··· EXTRACT TO READ

Ladies and Gentlemen,

I would like to begin my lecture with a very personal experience  which results from more than 25 years of activity in the field of ethical assessment of biomedical research and developments. This kind of activity did not only deal with basic ethical principles and their relevance for scientific developments. As a bioethicist who is involved in review and consulting activities on a national level as well as within the framework of the European Commission´s scientific programs  one has also to deal with the hard facts of  current developments within medical science and research and has to analyze  whether they are in accordance with  certain sets of established ethical  and legal regulations.(1) This, of course, takes place in close cooperation with the other committee members who are colleagues from the medical and life sciences and analyze also whether a project or study or parts of it are   “state of the art” or not.

 

It was within this context of highly innovative developments in the life sciences that I often had to ask myself whether the set of  norms and values many refer to in public debate is still sufficient and flexible enough to adequately assess the huge potential and impact of the various dimensions of this process.

······

[WHAT YOU NEED TO DO]
A – Decide whether each statement agrees with the lecture opening. Answer yes or no for each and quote the words of the text that settle it.
(i) The speaker's experience comes from more than 25 years of ethical assessment of biomedical research.
(ii) The speaker carries out the review work without other committee members.
(iii) The speaker's review and consulting activities are limited to the national level.
B – Copy the passage of the lecture opening from "It was within" to "of this process.".
C – Answer these questions from the lecture opening.
(i) How many years of activity does the speaker's experience come from?
(ii) Besides the national level, within what framework is the speaker involved in review and consulting?
(iii) Who are the other committee members?

··· DATA

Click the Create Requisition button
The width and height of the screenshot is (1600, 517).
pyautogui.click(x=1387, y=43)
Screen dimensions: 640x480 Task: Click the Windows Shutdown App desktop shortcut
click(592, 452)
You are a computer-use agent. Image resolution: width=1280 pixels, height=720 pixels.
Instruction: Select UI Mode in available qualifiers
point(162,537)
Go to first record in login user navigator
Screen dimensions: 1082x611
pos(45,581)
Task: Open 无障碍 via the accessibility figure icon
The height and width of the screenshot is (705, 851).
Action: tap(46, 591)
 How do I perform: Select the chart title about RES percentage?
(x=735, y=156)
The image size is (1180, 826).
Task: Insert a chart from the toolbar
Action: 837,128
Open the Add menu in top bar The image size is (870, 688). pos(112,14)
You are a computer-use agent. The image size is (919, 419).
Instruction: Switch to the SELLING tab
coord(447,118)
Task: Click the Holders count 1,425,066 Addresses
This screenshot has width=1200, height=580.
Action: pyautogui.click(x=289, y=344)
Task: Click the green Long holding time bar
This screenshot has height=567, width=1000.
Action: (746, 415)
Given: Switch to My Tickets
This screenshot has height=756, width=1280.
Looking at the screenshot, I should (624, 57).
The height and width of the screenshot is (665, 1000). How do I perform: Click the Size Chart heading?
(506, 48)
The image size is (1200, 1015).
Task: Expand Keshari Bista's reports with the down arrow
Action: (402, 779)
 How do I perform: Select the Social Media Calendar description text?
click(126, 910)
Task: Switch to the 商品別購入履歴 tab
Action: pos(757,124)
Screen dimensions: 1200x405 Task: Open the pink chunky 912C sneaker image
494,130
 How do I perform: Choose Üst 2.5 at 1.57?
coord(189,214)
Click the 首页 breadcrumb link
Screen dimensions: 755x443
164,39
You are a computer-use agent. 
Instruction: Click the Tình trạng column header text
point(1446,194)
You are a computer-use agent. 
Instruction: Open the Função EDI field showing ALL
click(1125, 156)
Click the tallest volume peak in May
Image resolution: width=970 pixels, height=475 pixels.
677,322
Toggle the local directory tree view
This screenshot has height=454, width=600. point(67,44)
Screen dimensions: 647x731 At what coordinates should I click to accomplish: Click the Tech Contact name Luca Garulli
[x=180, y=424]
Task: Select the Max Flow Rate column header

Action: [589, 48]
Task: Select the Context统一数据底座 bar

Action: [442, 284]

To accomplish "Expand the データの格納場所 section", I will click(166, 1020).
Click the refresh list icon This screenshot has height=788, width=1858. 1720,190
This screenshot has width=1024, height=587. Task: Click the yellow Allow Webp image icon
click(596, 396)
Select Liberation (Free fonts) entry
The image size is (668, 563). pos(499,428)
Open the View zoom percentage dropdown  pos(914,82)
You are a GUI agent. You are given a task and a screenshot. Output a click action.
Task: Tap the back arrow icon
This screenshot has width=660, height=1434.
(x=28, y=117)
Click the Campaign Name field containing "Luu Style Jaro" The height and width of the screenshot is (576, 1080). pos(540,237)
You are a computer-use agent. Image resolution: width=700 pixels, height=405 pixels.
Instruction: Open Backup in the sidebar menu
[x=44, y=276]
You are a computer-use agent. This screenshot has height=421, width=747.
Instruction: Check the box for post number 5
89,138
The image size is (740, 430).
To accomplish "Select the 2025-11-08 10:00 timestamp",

······

[TASK ANSWERS]
A –
(i) Yes: "more than 25 years of activity in the field of ethical assessment of biomedical research and developments"
(ii) No: "This, of course, takes place in close cooperation with the other committee members"
(iii) No: "on a national level as well as within the framework of the European Commission´s scientific programs"

B –
It was within this context of highly innovative developments in the life sciences that I often had to ask myself whether the set of  norms and values many refer to in public debate is still sufficient and flexible enough to adequately assess the huge potential and impact of the various dimensions of this process.

C –
(i) More than 25 years.
(ii) The European Commission´s scientific programs.
(iii) Colleagues from the medical and life sciences.